In the data that follows, find the line with "Property (71, 2407)"; transcribe it, every later line up to the one with "Uncategorized (36, 51)", and that line as well, exactly and with no others.

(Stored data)
○ ○ ○

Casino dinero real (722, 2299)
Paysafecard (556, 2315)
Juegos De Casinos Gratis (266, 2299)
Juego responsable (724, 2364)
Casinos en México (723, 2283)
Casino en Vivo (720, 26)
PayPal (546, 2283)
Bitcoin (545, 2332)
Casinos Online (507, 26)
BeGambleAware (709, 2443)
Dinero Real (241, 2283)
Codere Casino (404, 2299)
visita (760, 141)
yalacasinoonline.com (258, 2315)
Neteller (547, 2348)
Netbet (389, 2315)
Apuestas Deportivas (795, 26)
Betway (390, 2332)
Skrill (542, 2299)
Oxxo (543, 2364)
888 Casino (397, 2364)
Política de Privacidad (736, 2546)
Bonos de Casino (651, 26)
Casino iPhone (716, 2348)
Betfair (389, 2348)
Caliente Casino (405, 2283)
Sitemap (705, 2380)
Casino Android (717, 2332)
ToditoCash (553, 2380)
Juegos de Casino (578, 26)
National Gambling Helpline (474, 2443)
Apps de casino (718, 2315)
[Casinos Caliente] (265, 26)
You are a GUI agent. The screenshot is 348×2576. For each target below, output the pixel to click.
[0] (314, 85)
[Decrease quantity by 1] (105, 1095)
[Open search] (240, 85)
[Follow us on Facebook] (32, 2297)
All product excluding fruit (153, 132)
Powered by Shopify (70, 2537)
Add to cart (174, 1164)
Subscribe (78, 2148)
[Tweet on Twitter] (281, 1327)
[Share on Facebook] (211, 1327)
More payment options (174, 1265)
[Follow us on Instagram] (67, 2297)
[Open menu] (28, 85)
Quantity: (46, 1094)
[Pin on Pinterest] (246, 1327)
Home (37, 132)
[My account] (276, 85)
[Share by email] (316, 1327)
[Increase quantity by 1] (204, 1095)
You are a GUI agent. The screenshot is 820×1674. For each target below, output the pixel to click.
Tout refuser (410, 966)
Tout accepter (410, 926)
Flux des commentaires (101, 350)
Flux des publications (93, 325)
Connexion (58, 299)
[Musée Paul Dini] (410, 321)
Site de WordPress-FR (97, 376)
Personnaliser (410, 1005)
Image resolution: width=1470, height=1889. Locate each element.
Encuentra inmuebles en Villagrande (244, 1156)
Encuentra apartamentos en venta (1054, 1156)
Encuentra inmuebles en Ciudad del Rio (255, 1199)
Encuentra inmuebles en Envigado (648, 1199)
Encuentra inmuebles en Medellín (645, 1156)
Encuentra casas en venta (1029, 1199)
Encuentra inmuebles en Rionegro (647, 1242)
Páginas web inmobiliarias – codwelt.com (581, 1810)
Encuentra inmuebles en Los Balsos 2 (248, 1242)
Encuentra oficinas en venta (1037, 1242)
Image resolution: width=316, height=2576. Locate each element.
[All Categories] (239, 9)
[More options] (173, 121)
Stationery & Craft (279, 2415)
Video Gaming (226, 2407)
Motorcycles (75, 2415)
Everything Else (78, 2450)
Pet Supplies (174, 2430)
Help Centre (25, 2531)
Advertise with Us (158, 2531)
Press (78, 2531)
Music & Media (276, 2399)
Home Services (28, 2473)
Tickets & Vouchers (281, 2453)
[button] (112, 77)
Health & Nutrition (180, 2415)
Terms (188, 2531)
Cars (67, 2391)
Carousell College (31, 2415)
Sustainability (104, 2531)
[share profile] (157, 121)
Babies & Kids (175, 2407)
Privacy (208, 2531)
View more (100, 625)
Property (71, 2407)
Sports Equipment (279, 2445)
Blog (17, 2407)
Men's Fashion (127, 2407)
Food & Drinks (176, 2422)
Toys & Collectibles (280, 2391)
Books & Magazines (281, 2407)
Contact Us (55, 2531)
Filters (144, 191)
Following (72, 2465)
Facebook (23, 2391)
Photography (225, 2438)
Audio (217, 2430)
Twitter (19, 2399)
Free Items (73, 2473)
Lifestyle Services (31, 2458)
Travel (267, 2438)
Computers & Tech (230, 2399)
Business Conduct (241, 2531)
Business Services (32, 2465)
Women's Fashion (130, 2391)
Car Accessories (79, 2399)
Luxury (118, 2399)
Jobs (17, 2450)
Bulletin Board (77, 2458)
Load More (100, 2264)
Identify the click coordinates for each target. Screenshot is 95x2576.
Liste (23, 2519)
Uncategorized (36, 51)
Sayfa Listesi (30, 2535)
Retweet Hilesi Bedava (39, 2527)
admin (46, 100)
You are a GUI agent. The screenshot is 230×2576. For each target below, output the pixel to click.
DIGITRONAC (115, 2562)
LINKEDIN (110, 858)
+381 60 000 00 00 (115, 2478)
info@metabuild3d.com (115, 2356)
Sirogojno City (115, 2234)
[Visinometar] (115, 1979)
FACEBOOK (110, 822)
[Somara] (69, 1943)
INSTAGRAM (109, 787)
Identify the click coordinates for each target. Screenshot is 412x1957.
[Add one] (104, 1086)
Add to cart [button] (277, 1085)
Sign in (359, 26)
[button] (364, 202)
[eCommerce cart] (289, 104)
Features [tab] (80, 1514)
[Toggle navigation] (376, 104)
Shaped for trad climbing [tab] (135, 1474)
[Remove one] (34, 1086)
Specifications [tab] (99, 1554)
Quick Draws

○ ○ ○

## RESPONSE TO THE EXERCISE
Property (71, 2407)
Sports Equipment (279, 2445)
Blog (17, 2407)
Men's Fashion (127, 2407)
Food & Drinks (176, 2422)
Toys & Collectibles (280, 2391)
Books & Magazines (281, 2407)
Contact Us (55, 2531)
Filters (144, 191)
Following (72, 2465)
Facebook (23, 2391)
Photography (225, 2438)
Audio (217, 2430)
Twitter (19, 2399)
Free Items (73, 2473)
Lifestyle Services (31, 2458)
Travel (267, 2438)
Computers & Tech (230, 2399)
Business Conduct (241, 2531)
Business Services (32, 2465)
Women's Fashion (130, 2391)
Car Accessories (79, 2399)
Luxury (118, 2399)
Jobs (17, 2450)
Bulletin Board (77, 2458)
Load More (100, 2264)
Identify the click coordinates for each target. Screenshot is 95x2576.
Liste (23, 2519)
Uncategorized (36, 51)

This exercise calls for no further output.